When I tested this, it was almost perfect — except when someone added an extension in their phone number (ext. 45) and GPT just deleted it. So now I say “If phone number contains an extension, preserve it at the end.” You have to talk to it like it’s a slightly distracted assistant who will forget obvious things unless explicitly told.

Dealing with invalid email addresses

This is still hit-or-miss. GPT is decent at catching obviously fake ones like “asdf@asdf” or “noemail”. But subtle typos like “gmal.com” sometimes pass through unless I tell it to guess the intended domain. That’s risky — once it corrected “hotnail.com” to “hotmail.com” but the sender really did use hotnail as a custom domain. So if your automation has to be 100% correct, better to flag questionable emails for review rather than auto-correct them.

My Zap currently sends suspect addresses to a separate Google Sheet tab for manual checking, while the clean ones go straight into the CRM. It’s an annoying extra step, but better than losing real leads.

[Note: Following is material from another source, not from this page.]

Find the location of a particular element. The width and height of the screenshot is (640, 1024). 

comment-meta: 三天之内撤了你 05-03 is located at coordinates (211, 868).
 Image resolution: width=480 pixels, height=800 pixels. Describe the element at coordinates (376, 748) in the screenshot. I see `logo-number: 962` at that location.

When GPT randomly breaks the format

Here’s the part that really drove me up the wall — for weeks GPT was returning perfectly formatted cleaned data. Then out of nowhere, I started seeing text like “Sure, here’s the data reformatted for you:” before the JSON. This wasn’t a prompt change, and it wasn’t even a GPT version update I knew about. That single extra line meant my downstream automation couldn’t parse the data, so everything after that failed.

The quick fix was adding a step to strip any text before the first curly brace { in the GPT response. But the mystery of why it started doing that mid-week still bugs me. I suspect the model re-trained and slightly changed its default response style. Whatever it was, it’s a good example of why you shouldn’t rely on GPT being 100% predictable even with the same prompt.

Logging every cleaned request

One habit that has saved me repeatedly is keeping a running log of raw form data alongside the cleaned GPT version. I dump both into a spreadsheet with a timestamp. That way, when something looks off in the CRM (“Why is this person’s name ‘Test Test’?”), I can see exactly what they entered and how GPT changed it. You’d be surprised at how often “weird” results are actually faithful cleanups of equally weird inputs.

I tried setting up Airtable to store these, but the API insert step was the one most likely to fail if GPT returned invalid JSON, so now they live in Google Sheets where I can still fix data after the fact.

Final checks before data is stored

Even after GPT standardizes your fields, I don’t trust it blindly. I added my own regex filters in the automation to do one last pass on key fields. If state is not exactly two letters, the row is flagged. If phone number doesn’t have 10 digits, it’s flagged. This catches edge cases like someone entering “Worldwide” as their state (yes, that really happened) and GPT deciding to keep it instead of replacing it.

Also, sometimes GPT tries to “help” by adding missing fields. For instance, a blank company name might become “Individual” out of nowhere. I had to specify that missing values should stay blank so I can tell what’s actually missing versus what GPT invented.

Small tweaks that make a big difference

After dozens of failures and small maddening glitches, I’ve learned that the strongest setup is a combination of:
– A strict, detailed GPT prompt
– A post-cleanup step that removes unexpected output before parsing
– A logging spreadsheet of both raw and cleaned data
– Regex filters on key fields

These extra steps mean the automation still works even if GPT decides to change its personality on a Tuesday ¯\_(ツ)_/¯

If you’ve been struggling to clean form submissions without spending weekends in spreadsheet hell, this mix of GPT cleanup plus manual safety nets will probably be the difference between smooth automation and the occasional slow-burning meltdown. And that’s… honestly still an improvement.